Notes on the Art Treasures at Penicuik House Midlothian
Part 5
There is also in the Dining-room an interesting cabinet-sized portrait of Sir George’s younger brother, John Clerk Maxwell of Middleby, that genial, practical, individual Scotsman of whom a most interesting account is given in the life of his distinguished son, Professor James Clerk Maxwell. The picture is the work of his niece, Miss Isabella Clerk, and shows some traces of the amateur, especially in the size and uncouthness of the hands, but a comparison with the engraving from the portrait by Watson Gordon, given in the above-mentioned volume, proves it to be a substantially faithful likeness of the good old man.
IX.
We now come to glance at the portraits at Penicuik House which do not represent members of the Clerk family. Among the earliest of these, hung in the Dining-room, is a three-quarter-length seated portrait of Sir Archibald Primrose, Lord Carrington, that ancestor of the Rosebery family who played an important part in politics during the Restoration period, who fought under Montrose, was captured at Philiphaugh, and barely escaped being executed for treason; who was appointed Lord Clerk Register in 1660, and Lord Justice-General in 1676, presiding, in that office, at the trial in 1678, of Mitchell for the attempted assassination of Archbishop Sharp; and whose later years were spent in steady opposition to the administration of the Duke of Lauderdale. He is styled by Burnet “the subtelist of all Lord Middletoun’s friends, a man of long and great practice in affairs ...; a dextrous man of business, he had always expedients ready at every difficulty.” In the picture he appears in his black, gold-laced robes as Lord Clerk Register, his right hand resting on the arm of his chair, the left raised, and his face seen in three-quarters to the right, with its thin prominent nose drooping at the point, small chin, and lips rising towards the ends and pursed and dimpled a little at the corners. A similar picture, but only bust-sized, stated (Catalogue of Royal Scottish Academy Loan Exhibition, 1863) to be dated 1670, has been long at Dalmeny, and a copy of it was presented by Lord Rosebery to the Faculty of Advocates in 1883, and now hangs in the Parliament House. His Lordship has recently acquired, from the Rothes Collection, another, a three-quarter length, version of the picture; and we are informed that there is also a similar-sized version in the possession of Lord Elphinstone. A portrait of Sir Archibald Primrose appears in Mr. A. H. Millar’s list of the portraits at Kinnaird Castle, but we have not examined this work, and cannot say whether it is a repetition of the present portrait.

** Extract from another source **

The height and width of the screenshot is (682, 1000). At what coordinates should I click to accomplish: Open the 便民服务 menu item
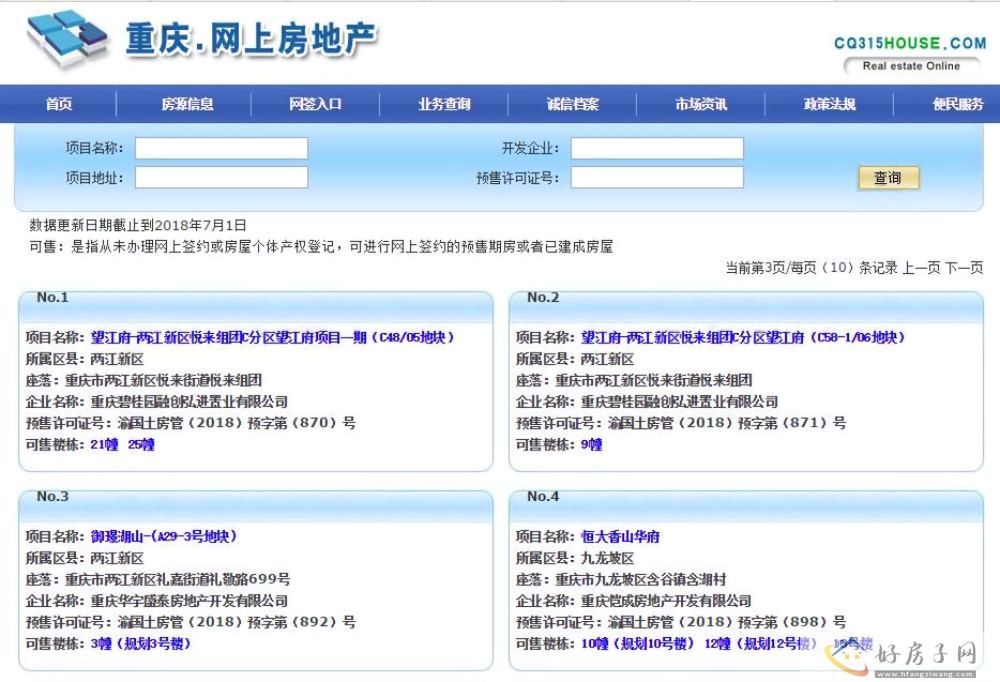(x=957, y=104)
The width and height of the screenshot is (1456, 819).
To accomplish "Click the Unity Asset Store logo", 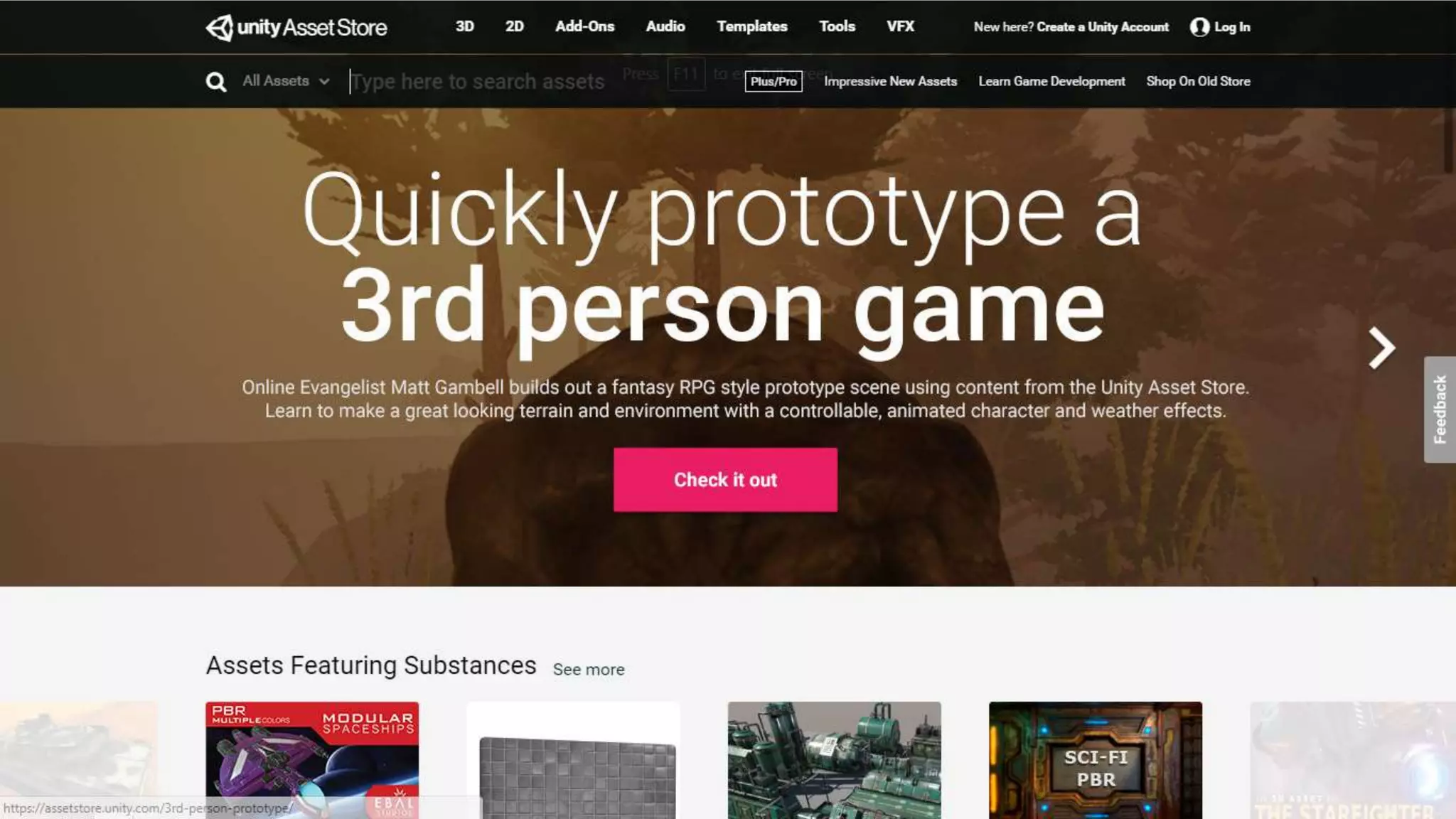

Two interesting oil pictures showing Charles, third Duke of Queensberry, and his celebrated Duchess, hang near the portrait of Lord Carrington. The Duke, the correspondent of Swift, painted rather dryly and hardly by Miss Ann Forbes, whose work we have already referred to, is seen to below the waist, clad in peer’s robes, the figure turned towards the right. The face, shown in three-quarters, closely resembles that in the cabinet-sized bust in oils at Ballochmyle, and in the mezzotint engraved in 1773, by Valentine Green after George Willison, with the same high cheek-bones, and prominent high-bridged nose, and the eyes are of a warm brown colour; but the face is older than in either of the other portraits, grave and worn, and covered with wrinkles.
The companion portrait of the Duchess, “Prior’s Kitty, ever young,” the eccentric patroness of Gay, a work by Aikman, recalls in most of its details her portrait by Charles Jervas, in the National Portrait Gallery, London. She is shown in three-quarters length, slim, graceful, and youthful, clad in a coquettish country costume, a dress of greyish brown, of dainty proportions at the waist, low-breasted, and with short sleeves that display the well-turned arms, with a small white apron, and a little close cap set on the head and almost entirely concealing the dark brown hair. The face, with its blue eyes and fresh delicate complexion, is drooping a little, turned in three-quarters to the left; her left hand rests on the edge of a milk-pail, and her right holds what appears to be a broad round-brimmed hat. The background is a landscape, with rocks and trees rising behind the lady to the left, and with a stretch of green meadow to the right—in which, however, no figures appear, as in the National Portrait Gallery picture,—and a space of blue sky faintly tinged with red towards the horizon.
We are informed that these three last-named works were acquired at a sale, about the end of the last century.
Near them hangs a three-quarter-length portrait which forms an interesting memorial of one of the second Baronet’s most congenial friendships. It represents that prominent statesman in the days of Queen Anne and George I., Thomas, eighth Earl of Pembroke, Lord-Lieutenant of Ireland in 1707, a man of great refinement and varied culture, President of the Royal Society, of which body Baron Clerk was elected a member in 1728, “an honour”—as he states in his “History”—“I value much.” Clerk first made his acquaintance during his student-days at Leyden, when the Earl was acting as First Plenipotentiary at the Treaty of Ryswick. In his account of that Treaty in the “History of my Own Times,” Bishop Burnet remarks that “there was something in his person and manner that created him an universal respect; for we had no man among us whom all sides loved and honoured as they did him.” In 1726 Clerk tells us that he corresponded with Lord Pembroke upon classical and antiquarian subjects; it was then that the Earl “sent me his Picture which is now among the Ornaments of Mavisbank,” one of Sir John’s houses; and after he visited London in the following year, and examined its chief artistic collections, he records with delight his pilgrimage to his friend’s seat of Wilton, and his appreciation of the princely gathering of statues, coins, medals, etc., which he had brought together there, and especially of his great ancestral treasure, the Van Dyck group of Earl Philip and his family. The eighth Earl, it may be noticed, died in January 1732-3, not 1702-3, as given in Noble’s “Granger,” or 1722-3, as stated by Chaloner Smith.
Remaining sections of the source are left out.